From 1990 – 1996, a hardworking six-piece band in Pittsburgh crafted joyful music based on the blues, jazz, folk, rock, prog, and jam band sounds they had absorbed growing up.  Originally unleashed in Pittsburgh’s Oakland neighborhood as the North Neville Blues Band, the group made quick work of its proving ground, playing the city’s most notable venues, including its most unsightly ones.

North Neville Blues Band’s original line-up featured Dave “Thunderpick” Dutwin and Terry McKain on guitars, Marc Simoncelli on harmonica, Steve Grada on bass, Rich Bindell on lead vocals and percussion, and Larry Arrigo on drums.  The group worked its way through sets of traditional blues staples mixed with bouncy originals and eventually started drawing significant crowds at well-known venues like The Decade, Thirsty’s, Graffiti, The Attic, and Nick’s Fat City.  Songs like Landlorder’s Blues, As Fast As You Can, Watch Out Willie, Juice, and Jeremiah became popular originals, and Watching Pigeons in the Sun, Satisfy My Soul, Sensamile, My Store, Better Off Dead, and Mangled Mind became sought-after anthems.  These songs made up the band’s first two records, the eponymous North Neville Blues Band and Watching Pigeons in the Sun.

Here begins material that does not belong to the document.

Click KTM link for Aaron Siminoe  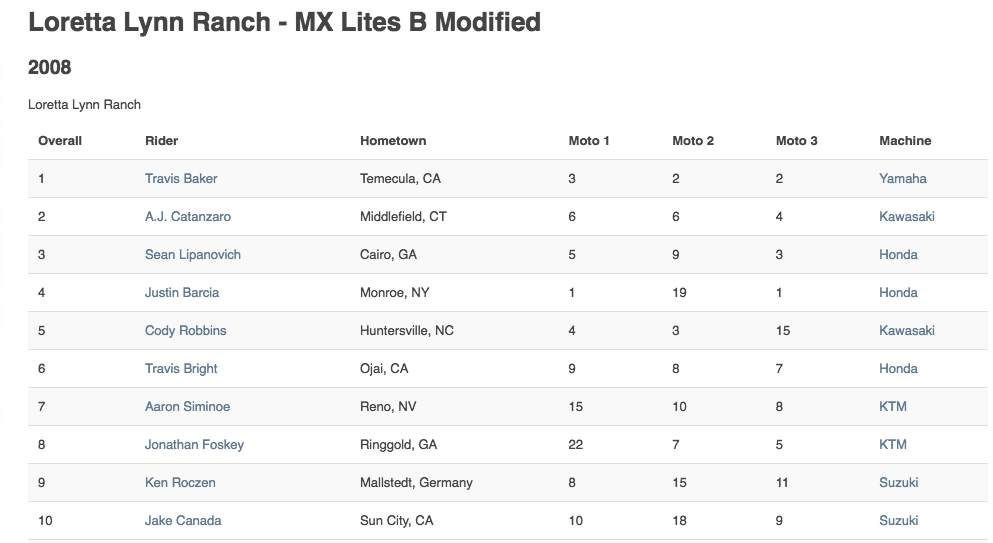coord(893,407)
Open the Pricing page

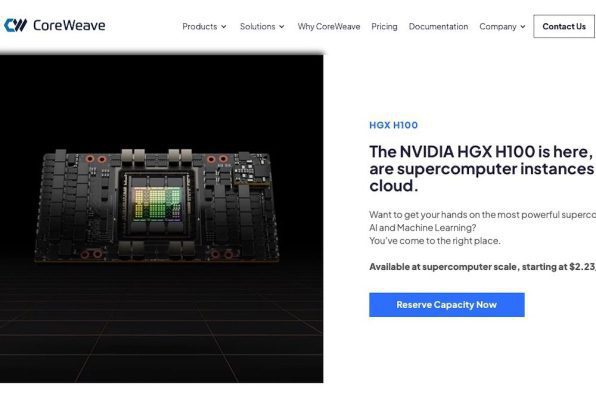pos(384,27)
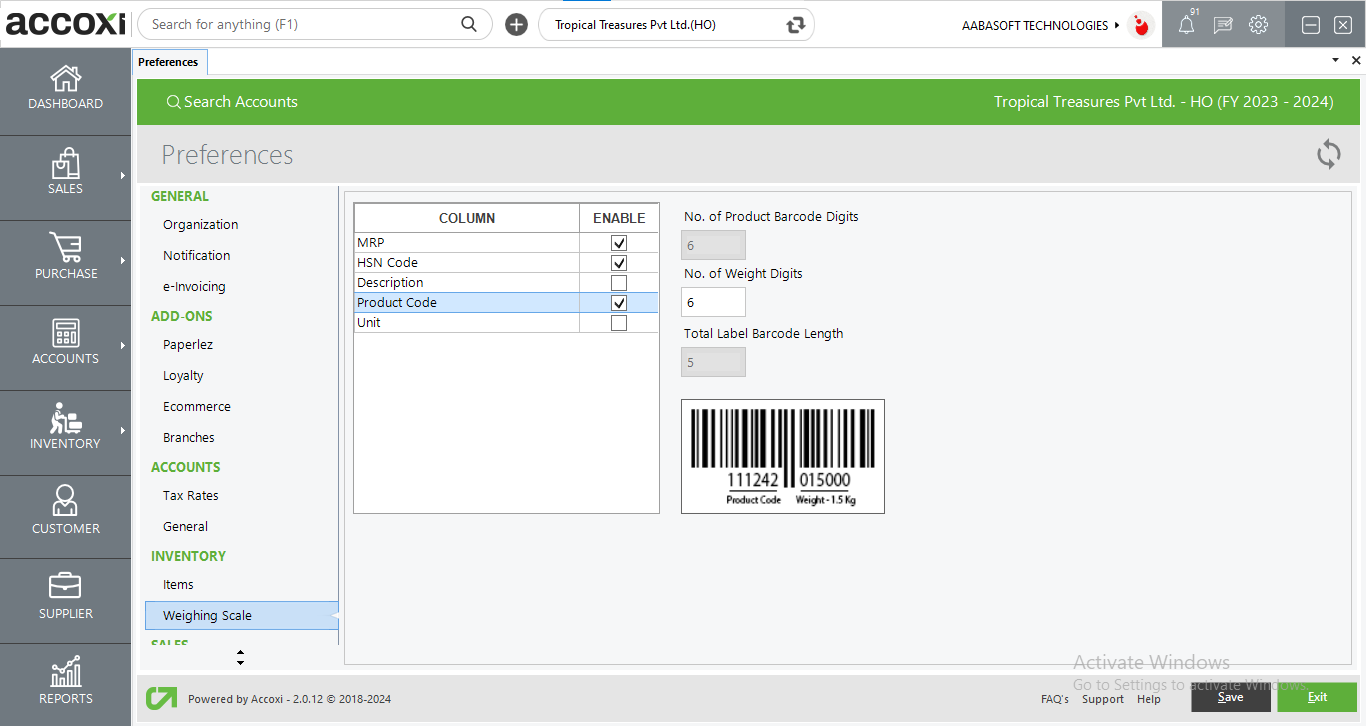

Once voted Pittsburgh’s Best Blues Band, their sound began to evolve far beyond the traditional genre as they hawked their original brand of songs while balancing their now-legendary three-set shows with authentic takes on popular cover songs by the likes of Taj Mahal, the Grateful Dead, the Allman Brothers Band, Traffic, Rolling Stones, Talking Heads, Eric Clapton, and James Cotton.  The band quickly established itself as a favorite in the local scene until 1994, when they moved to DC to expand their geographical range.

Changing their name to Neville Street Groove (NSG), the band added Otto Mann to replace Steve Grada on bass, and eventually made more substantial changes to their line-up, moving Terry McKain to bass and replacing departing drummer Arrigo with Maryland local Sam Scuderi – a drummer with strong jazz and improvisational chops.  Trimming down to a five-piece band now enabled NSG to streamline its sound and extend many songs to include long instrumental excursions.  They also added singer Anne Albright, a vibrant singer, to add some vocal interplay between lead and background vocals.

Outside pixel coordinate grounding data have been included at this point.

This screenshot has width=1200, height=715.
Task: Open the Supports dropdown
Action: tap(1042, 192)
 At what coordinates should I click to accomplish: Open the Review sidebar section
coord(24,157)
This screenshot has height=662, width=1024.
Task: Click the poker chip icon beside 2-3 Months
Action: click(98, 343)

In 1996, NSG went into the studio to record what would be come their final record, Terminus NevilleZed, showcasing their maturity with songs including Through the Eyes of Mihoko, The Ocean, and a new version of My Store that featured Simoncelli’s new skills on the keyboards, McKain’s adept runs on bass, Dutwin’s technical ability to soar on solos, and Bindell’s unique rock, jazz, and folk oriented melodies supported by playful undertones on congas, bongos, and other percussion.  The album also included additional vocals from Sandy Simoncelli, adding a full vocal sound that brought soulful exchanges to songs like Sensamile, Mangled Mind, Jeremiah, and Mihoko.

From 1994 – 1996 Neville Street Groove became a regional touring band, playing over 350 shows throughout Pennsylvania, Ohio, West Virginia, New Jersey, Maryland, and Virginia, including colleges like Pitt, Penn State, West Virginia, Princeton, and Maryland, while also digging local roots in DC, College Park, Alexandria, Arlington, Fairfax, Falls Church, Loudon, Frederick, Baltimore, and Annapolis.

NSG recorded three original albums along the way and had the honor of sharing the stage with many notable acts such as The James Cotton Blues Band, Steve Pryor Band, Billy Price, Danny Gatton, God Street Wine, New Riders of the Purple Sage, The Edgar Winter Group, Ekoostik Hookah, New Potato Caboose, and Merl Saunders.   They eventually parted ways in 1996 with two blowout final shows at The Bayou in DC, and The Attic in Pittsburgh.

In 2020, during the COVID pandemic, the band reconnected online to play around with some old songs and once again explore some outlandish jams.  Long-time brother, Chris “Elb” Elberfeld, a former member of Pittsburgh band Blackfish, who also played in multiple bands with Simoncelli and Dutwin before the formation of Neville Street Groove, reunited with his pals holding down the pulse on the drums to complete the band.  After Elb’s amicable departure, they recruited John Cordiano, a versatile drummer who pulls from a wide range of genres after playing with bands Triscale and Mark Whiskey & The Sours.  With Triscale, John has had the opportunity to share the same stage with groups like Sol Roots, Jamie McLean Band, Barefoot West, and the People’s Blues of Richmond.

After a successful reunion show at Jammin’ Java in 2023, the band is back and eager to share its latest gems with old friends and new.